# Adiabatic process-how is internal energy mcv(t2-t1)

• sreeram
In summary, in an ideal gas, the internal energy change (ΔU) is equal to mass (m) multiplied by the constant volume specific heat (Cv) multiplied by the change in temperature (T2-T1). This equation applies to any process, not just constant volume processes. This is because for ideal gases, the internal energy is only dependent on temperature, not pressure or volume. This is due to the assumption that there is no interaction between gas particles. This relationship was derived from the equation dU=TdS-pdV and the assumption that pressure is proportional to temperature at constant volume.
sreeram
In polytropic process internal energy change is=mCv(T2-T1)? why is it not mCp(T2-T1)? Why are we not taking specific heat at constant pressure?

Last edited:
Are you dealing with an ideal gas? If so, the internal energy is $U=mC_VT+U_0=m(C_P-R)T+U_0$ (the internal energy depends only on temperature), so $\Delta U=mC_V\Delta T=m(C_P-R)\Delta T$. $C_V$ (or $C_P-R$) are just constants here. The equations apply to any process.

mCv(t2-t1) is the heat required to raise the temperature of mass 'm' from t1 to t2 at constant volume. But adiabatic process is not a constant volume process. My question is how does this equation give the value of change in internal energy?

Are you dealing with an ideal gas?

yes. I am dealing with ideal gas

It's a unique property of ideal gases that $\Delta U=mC_V\Delta T$ holds for any process. The constant-volume constraint is not required. That's why I also wrote the equation as $\Delta U=m(C_P-R)\Delta T$, which similarly doesn't mean that constant pressure is required just because the constant-pressure specific heat appears. Again, $C_V$ and $C_P$ are just acting as constants, and do not represent constraints on the equation.
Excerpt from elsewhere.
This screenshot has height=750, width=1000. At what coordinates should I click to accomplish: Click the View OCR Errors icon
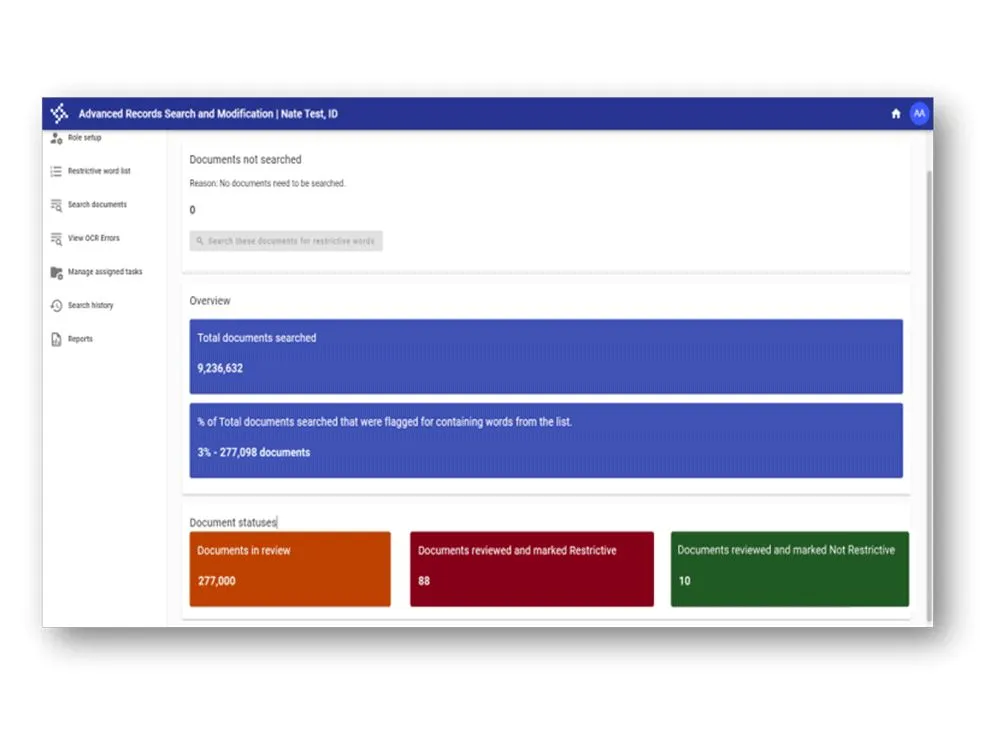coord(57,239)
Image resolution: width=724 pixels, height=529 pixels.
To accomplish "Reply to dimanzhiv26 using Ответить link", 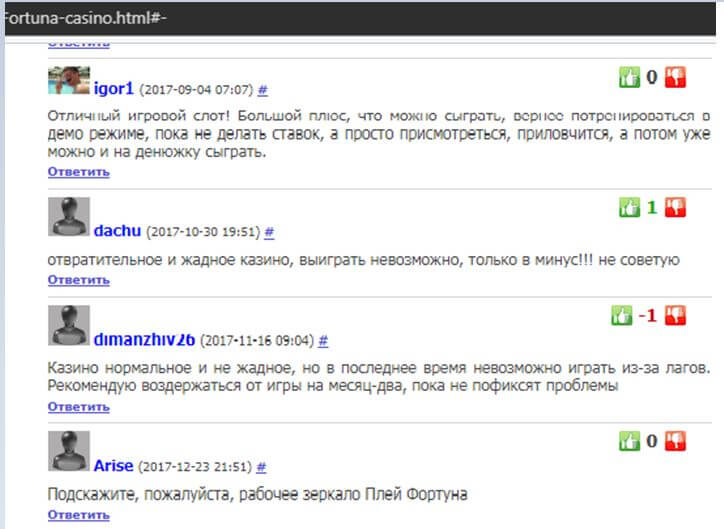I will click(79, 407).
It's hard for every thermo student to get used to this, but that's how it is.

Thanks for the answer. But how did they found this relation?
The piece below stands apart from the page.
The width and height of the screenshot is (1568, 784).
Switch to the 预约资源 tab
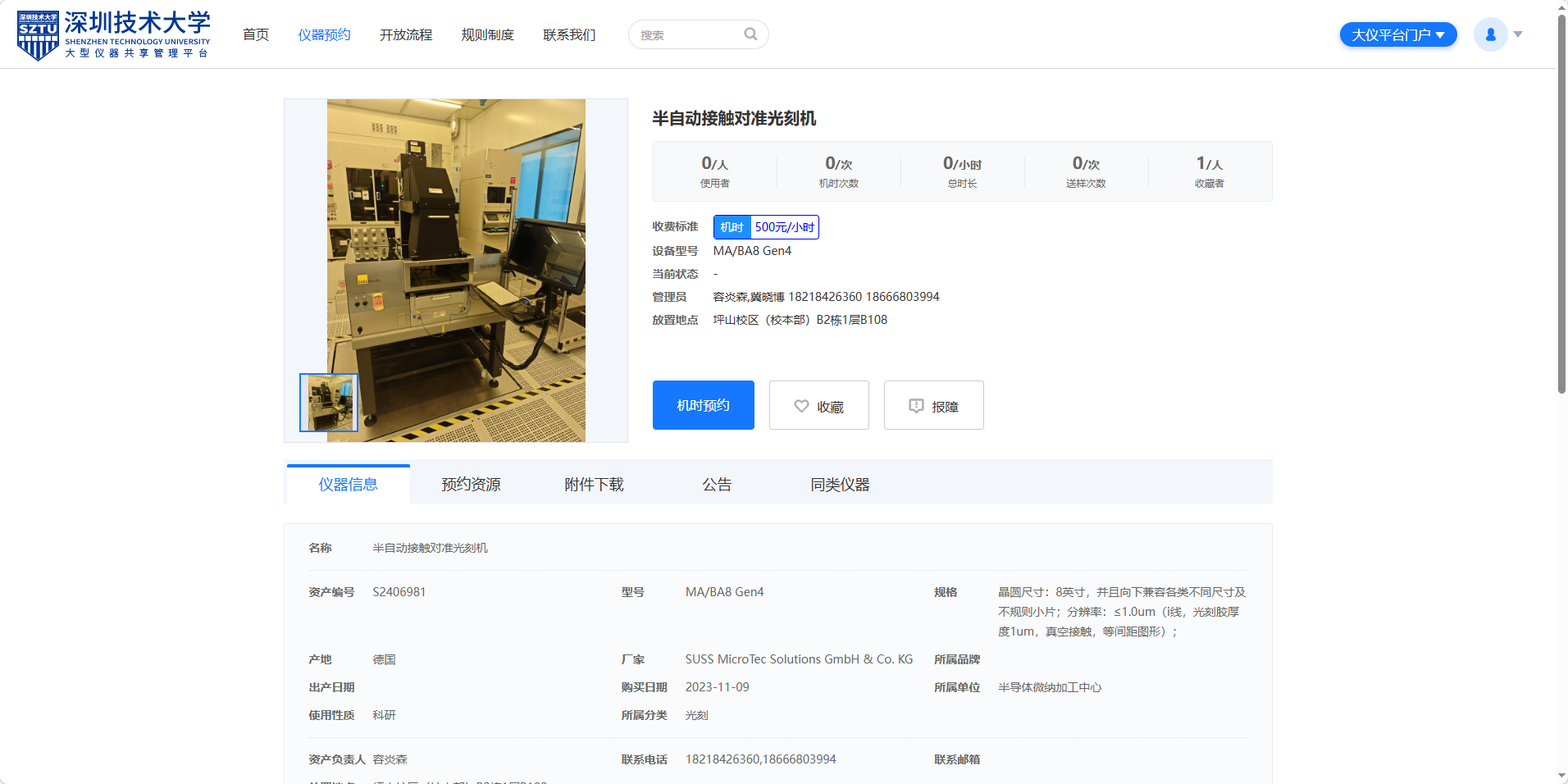coord(471,485)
It comes from one of the assumptions we make for an ideal gas, that there's no interaction between the atoms or molecules. If this is true, then changing the pressure (while keeping temperature constant) shouldn't have any effect on the total energy (i.e., $(\partial U/\partial P)_T=0$). We're left with a energy dependence on temperature alone.

Starting from
$$\mathrm{d}U=T\mathrm{d}S-p\mathrm{d}V$$
one can in fact show that for the special case
$$p=Tf(V)$$
i.e. pressure proportional to temperature at constant volume, the energy is a function of temperature only $U=A(T)$.

The proportionality to temperature doesn't follow from it yet, but if you also assume that the density of states (statmech treatment) is a power law, the you can show that $U=CT$.

## 1. What is an adiabatic process?

An adiabatic process is a thermodynamic process in which there is no exchange of heat between a system and its surroundings. This means that the internal energy of the system remains constant.

## 2. How is internal energy related to adiabatic processes?

Internal energy is the total energy contained within a system, including both its kinetic and potential energy. In an adiabatic process, the internal energy remains constant because there is no change in heat, only work is done on or by the system.

## 3. What is the formula for calculating internal energy in an adiabatic process?

The formula for calculating internal energy in an adiabatic process is U = mcV(T2 - T1), where U is the internal energy, m is the mass of the system, c is the specific heat capacity, V is the volume, and T2 - T1 is the change in temperature.

## 4. How does the specific heat capacity affect the internal energy in an adiabatic process?

The specific heat capacity is a measure of how much energy is required to raise the temperature of a substance. In an adiabatic process, the internal energy is directly proportional to the specific heat capacity. This means that a higher specific heat capacity will result in a higher internal energy for the same change in temperature.

## 5. What is the significance of the change in temperature in an adiabatic process?

The change in temperature in an adiabatic process is important because it is directly related to the change in internal energy. A larger change in temperature will result in a larger change in internal energy, and vice versa. This is because the temperature is a measure of the average kinetic energy of the particles in the system, and a change in internal energy is a measure of the overall energy of the system.